Reference and Children’s Books for Exploring the Outdoors

Are you looking for information on the importance of outdoor play or an inspiring book on hiking you can read to or with your kids? Here’s a large collection of both! You’ll find works written with years of supporting research, stories of incredible families, and children’s literature that include picture book and interactive resources for them to discover more. Do you have a favorite? Let us know by leaving a comment! If you know of other reference and children’s books for exploring the outdoors, please let us know as well!

 

1. Balanced and Barefoot: How Unrestricted Outdoor Play Makes for Strong, Confident, and Capable Children

In this important book, a pediatric occupational therapist and founder of TimberNook shows how outdoor play and unstructured freedom of movement are vital for children’s cognitive development and growth, and offers tons of fun, engaging ways to help ensure that kids grow into healthy, balanced, and resilient adults.

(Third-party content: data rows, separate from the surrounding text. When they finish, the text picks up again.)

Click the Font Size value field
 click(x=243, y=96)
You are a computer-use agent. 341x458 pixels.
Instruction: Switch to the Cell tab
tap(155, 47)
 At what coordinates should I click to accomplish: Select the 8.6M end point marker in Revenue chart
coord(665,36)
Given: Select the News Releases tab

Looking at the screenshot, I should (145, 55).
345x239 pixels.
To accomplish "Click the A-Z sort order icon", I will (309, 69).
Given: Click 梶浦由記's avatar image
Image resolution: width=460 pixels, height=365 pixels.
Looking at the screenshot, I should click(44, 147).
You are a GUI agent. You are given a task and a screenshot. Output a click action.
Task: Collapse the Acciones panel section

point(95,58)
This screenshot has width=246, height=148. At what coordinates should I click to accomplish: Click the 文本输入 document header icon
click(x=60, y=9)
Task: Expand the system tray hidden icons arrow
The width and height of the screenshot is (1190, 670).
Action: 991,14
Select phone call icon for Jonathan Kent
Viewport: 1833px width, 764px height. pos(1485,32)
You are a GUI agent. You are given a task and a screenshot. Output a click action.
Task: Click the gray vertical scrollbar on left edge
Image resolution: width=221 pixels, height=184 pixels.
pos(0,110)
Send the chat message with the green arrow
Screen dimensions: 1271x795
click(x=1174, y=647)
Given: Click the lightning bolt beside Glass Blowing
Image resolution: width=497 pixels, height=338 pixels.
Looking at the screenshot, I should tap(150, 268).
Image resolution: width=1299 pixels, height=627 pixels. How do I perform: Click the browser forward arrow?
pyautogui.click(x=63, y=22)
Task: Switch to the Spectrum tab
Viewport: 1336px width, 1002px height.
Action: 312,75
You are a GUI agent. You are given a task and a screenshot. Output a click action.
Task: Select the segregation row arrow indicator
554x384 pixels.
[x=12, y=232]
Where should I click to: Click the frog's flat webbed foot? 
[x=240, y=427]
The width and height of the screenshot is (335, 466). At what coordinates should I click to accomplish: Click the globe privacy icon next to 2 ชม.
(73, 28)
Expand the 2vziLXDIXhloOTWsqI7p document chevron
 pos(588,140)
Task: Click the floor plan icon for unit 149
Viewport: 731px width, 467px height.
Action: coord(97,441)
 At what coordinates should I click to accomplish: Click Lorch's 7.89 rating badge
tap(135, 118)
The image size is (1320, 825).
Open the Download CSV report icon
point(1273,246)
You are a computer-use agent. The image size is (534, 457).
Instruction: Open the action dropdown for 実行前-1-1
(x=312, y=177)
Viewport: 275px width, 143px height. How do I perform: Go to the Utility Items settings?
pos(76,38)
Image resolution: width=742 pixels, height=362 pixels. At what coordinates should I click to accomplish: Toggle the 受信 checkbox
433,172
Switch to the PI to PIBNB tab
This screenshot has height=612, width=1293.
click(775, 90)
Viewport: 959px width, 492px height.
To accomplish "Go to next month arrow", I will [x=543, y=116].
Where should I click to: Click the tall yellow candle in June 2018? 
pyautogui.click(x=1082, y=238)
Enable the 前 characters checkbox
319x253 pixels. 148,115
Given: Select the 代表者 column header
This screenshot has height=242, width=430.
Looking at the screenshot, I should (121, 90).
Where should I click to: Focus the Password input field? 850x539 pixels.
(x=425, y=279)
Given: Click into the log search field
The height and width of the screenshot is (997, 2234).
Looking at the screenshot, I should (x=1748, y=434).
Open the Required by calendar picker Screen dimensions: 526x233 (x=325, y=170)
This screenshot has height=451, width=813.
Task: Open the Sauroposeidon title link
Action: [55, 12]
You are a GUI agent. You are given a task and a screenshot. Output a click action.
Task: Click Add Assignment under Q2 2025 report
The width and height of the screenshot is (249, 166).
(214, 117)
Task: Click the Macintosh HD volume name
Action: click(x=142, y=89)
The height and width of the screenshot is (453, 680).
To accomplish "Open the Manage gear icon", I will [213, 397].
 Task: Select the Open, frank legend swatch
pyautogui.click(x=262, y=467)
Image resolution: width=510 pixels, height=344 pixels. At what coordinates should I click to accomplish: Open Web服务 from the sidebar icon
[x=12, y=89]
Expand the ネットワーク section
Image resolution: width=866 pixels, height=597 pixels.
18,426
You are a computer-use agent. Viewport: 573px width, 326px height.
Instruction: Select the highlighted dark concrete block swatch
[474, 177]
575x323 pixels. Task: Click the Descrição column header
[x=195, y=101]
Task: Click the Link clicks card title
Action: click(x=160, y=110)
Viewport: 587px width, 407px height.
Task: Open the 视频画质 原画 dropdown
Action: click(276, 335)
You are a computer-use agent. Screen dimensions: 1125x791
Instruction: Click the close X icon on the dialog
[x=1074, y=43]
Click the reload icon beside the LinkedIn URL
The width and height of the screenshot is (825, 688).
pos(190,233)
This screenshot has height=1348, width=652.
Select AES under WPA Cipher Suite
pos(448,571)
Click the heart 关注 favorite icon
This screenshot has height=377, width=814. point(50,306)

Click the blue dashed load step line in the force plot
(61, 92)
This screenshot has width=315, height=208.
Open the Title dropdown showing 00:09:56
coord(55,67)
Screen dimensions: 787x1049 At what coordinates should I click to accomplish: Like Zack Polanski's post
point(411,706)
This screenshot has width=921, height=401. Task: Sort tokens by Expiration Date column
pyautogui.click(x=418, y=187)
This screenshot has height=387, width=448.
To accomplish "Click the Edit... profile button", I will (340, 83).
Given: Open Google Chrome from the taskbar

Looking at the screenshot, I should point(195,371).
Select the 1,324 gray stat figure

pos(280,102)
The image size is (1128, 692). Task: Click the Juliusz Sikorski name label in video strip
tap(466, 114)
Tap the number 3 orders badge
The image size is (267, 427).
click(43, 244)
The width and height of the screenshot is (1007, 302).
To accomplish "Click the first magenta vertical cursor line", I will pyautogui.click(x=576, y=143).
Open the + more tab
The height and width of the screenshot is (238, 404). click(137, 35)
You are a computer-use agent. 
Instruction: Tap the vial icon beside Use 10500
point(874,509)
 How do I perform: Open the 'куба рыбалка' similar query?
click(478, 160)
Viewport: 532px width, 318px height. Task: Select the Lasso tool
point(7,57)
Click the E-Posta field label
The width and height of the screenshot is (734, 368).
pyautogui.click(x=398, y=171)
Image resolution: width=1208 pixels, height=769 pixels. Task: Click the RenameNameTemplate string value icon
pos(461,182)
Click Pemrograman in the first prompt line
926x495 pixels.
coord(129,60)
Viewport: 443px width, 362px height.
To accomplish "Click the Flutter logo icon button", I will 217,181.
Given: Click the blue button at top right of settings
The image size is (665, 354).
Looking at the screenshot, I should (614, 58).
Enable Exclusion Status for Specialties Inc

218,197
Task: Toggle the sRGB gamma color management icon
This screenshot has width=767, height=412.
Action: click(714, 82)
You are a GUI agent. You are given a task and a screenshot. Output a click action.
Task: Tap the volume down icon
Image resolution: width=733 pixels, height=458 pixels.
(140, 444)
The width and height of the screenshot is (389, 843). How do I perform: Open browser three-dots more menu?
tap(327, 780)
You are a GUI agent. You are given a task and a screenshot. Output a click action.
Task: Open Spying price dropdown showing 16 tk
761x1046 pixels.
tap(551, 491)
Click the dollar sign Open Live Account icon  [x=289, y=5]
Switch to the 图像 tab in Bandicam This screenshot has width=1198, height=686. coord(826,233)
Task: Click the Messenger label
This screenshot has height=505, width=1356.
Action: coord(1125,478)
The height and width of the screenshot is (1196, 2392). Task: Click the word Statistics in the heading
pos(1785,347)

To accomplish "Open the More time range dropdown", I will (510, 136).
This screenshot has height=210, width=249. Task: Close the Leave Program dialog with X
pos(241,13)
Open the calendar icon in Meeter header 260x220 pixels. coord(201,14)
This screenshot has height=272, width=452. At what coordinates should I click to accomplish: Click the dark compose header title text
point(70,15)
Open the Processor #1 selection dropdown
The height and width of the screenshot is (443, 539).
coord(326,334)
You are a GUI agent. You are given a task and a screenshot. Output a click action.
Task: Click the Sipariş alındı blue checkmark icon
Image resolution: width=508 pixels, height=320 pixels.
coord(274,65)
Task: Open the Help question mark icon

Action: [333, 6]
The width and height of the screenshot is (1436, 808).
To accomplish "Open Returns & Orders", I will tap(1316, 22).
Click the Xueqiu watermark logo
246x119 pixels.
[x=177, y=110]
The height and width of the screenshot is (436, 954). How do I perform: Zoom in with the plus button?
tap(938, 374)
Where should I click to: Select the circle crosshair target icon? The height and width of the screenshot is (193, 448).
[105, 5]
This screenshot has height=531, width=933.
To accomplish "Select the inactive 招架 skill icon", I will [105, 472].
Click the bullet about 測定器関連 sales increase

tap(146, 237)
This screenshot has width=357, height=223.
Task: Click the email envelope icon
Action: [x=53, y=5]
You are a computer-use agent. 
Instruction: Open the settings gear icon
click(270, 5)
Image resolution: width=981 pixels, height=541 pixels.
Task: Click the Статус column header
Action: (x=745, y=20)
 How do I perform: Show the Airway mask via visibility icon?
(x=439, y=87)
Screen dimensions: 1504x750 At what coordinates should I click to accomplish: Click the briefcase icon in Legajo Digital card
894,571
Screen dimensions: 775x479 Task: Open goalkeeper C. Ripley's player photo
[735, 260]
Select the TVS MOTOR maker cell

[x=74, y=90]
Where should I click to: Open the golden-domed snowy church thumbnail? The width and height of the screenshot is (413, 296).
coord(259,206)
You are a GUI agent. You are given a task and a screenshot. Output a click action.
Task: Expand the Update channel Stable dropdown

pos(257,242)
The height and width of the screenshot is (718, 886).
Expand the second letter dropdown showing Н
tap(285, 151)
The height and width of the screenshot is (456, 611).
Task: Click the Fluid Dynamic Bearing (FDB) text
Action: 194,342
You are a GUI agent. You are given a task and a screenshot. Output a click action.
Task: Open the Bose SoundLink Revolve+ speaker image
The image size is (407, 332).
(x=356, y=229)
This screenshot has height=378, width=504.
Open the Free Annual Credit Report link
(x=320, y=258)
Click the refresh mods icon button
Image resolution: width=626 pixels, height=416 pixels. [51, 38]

2. How to Raise a Wild Child: The Art and Science of Falling in Love With Nature

The average North American child now spends about seven hours a day staring at screens and mere minutes engaged in unstructured play outdoors. Yet recent research indicates that experiences in nature are essential for healthy growth. Regular exposure to nature can help relieve stress, depression, and attention deficits. It can reduce bullying, combat obesity, and boost academic scores. Most critical of all, abundant time in natural settings seems to yield long-term benefits in kids’ cognitive, emotional, and social development. How to Raise a Wild Child is a timely and engaging antidote, offering teachers, parents, and other caregivers the necessary tools to engender a meaningful, lasting connection between children and the natural world.

 

3. Last Child in the Woods: Saving our Children From Nature-Deficit Disorder

In this influential work about the staggering divide between children and the outdoors, child advocacy expert Richard Louv directly links the lack of nature in the lives of today’s wired generation—he calls it nature-deficit—to some of the most disturbing childhood trends, such as the rises in obesity, attention disorders, and depression.

Last Child in the Woods is the first book to bring together a new and growing body of research indicating that direct exposure to nature is essential for healthy childhood development and for the physical and emotional health of children and adults. More than just raising an alarm, Louv offers practical solutions and simple ways to heal the broken bond—and many are right in our own backyard.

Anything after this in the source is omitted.